自らの案に嬉々とするその様は、まるで今夜の晩ご飯を思いついた母親の様な、はたまた悪戯を提案するガキ大将のようだった。
いずれにせよ問題なのは、その発案者が八雲紫に決して引けをとらない能力者だという事だ。
凶器を手にした子供ほど、恐ろしいものはないのだから。



「な……っ!?」

各々がその言葉に驚く中で、紫だけは呆れた様な顔をみせる。
ある程度の予測はしていたのだろう。

「最近の幻想郷では“異変”がブームらしいではないですか。ならば、ここは私もこの幻想郷の新参者として挨拶代わりに起こしてみなければ、失礼にあたるというもの」

うんうんと、1人頷き自らの提案に賛辞を送る。
その様が少しだけ、悪だくみを発案する時の古河音の姿に重なって、慧音には辛かった。







ぽつり

「…っ!」

雨粒がひとつ良也の鼻先に落ちた。
それをきっかけにひとつふたつと、雨粒が激しくなってゆく。

「……鈴芽、貴女また」

その雨が“何”なのか紫は真っ先に気づく。
数多の術に精通する永琳もそれがただの雨ではないと気づいたようだ。

人差し指。
中指・薬指の3本の指を無言で立てて、静かに微笑む。



「制限時間は3日。
私は今即興の術で全盛期の力を取り戻していますが、それももって3日。
それを過ぎれば紫、貴女はもちろん下手をすれば良也さんにすら負けかねないですわ

―――――ですが」

「この雨を浴びた者は3日でその記憶は洗い流される、でしょう?」

試験管に入れられた雨を手に興味深そうな表情で、八意永琳が一歩前に出る。
薬師としての好奇心がくすぐられたのかもしれない。

「ご明察。 面白いでしょう?
我ながら名案ですわ。
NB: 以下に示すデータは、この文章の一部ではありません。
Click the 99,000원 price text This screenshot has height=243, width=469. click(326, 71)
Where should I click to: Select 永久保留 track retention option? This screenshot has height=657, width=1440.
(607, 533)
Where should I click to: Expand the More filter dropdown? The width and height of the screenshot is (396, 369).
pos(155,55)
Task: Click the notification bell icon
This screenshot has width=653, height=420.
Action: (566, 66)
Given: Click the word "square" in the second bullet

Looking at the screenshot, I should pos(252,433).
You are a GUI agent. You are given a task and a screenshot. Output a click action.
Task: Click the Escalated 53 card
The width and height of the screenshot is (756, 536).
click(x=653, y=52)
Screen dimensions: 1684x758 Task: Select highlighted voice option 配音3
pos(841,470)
多くの方々が忘却の海に溺れてBADエンドか
勇者様が魔王を倒してこの幻想郷に平和をもたらすのか。
ちなみに某魔王×勇者な展開をお望みなら、そのご期待には添いかねますわ」

言い回しが妙に漫画やゲーム関連だった。
少なくとも千年前の彼女ならこんな言い回しはしなかった。
当時はそんなもの存在すらしなかったため当たり前ではあるのだが。

少なからず現世の彼女、古河音の影響が介入しているのだろう。




ほんの些細な思いつき。 ちょっとしたゲーム感覚。

    無邪気な凶気。


それが、幻想郷に住まう多くの者を巻き込もうとしていた。
性質が悪い。
そう言わざるを得ない彼女の様が、良也の直感は的中していた事を現していた。
目の前の少女もまた、かつての異変の主犯と何ら遜色ないという事を。




「さぁ……」

少女の周りを大きな泡が包みこむ。
泡はシャボン玉の様にふわりふわりと浮かび上がる。














「忘却異変のはじまりですわ」


ぱんっと割れたシャボン玉は少女ごと跡形もなく消え去っていった。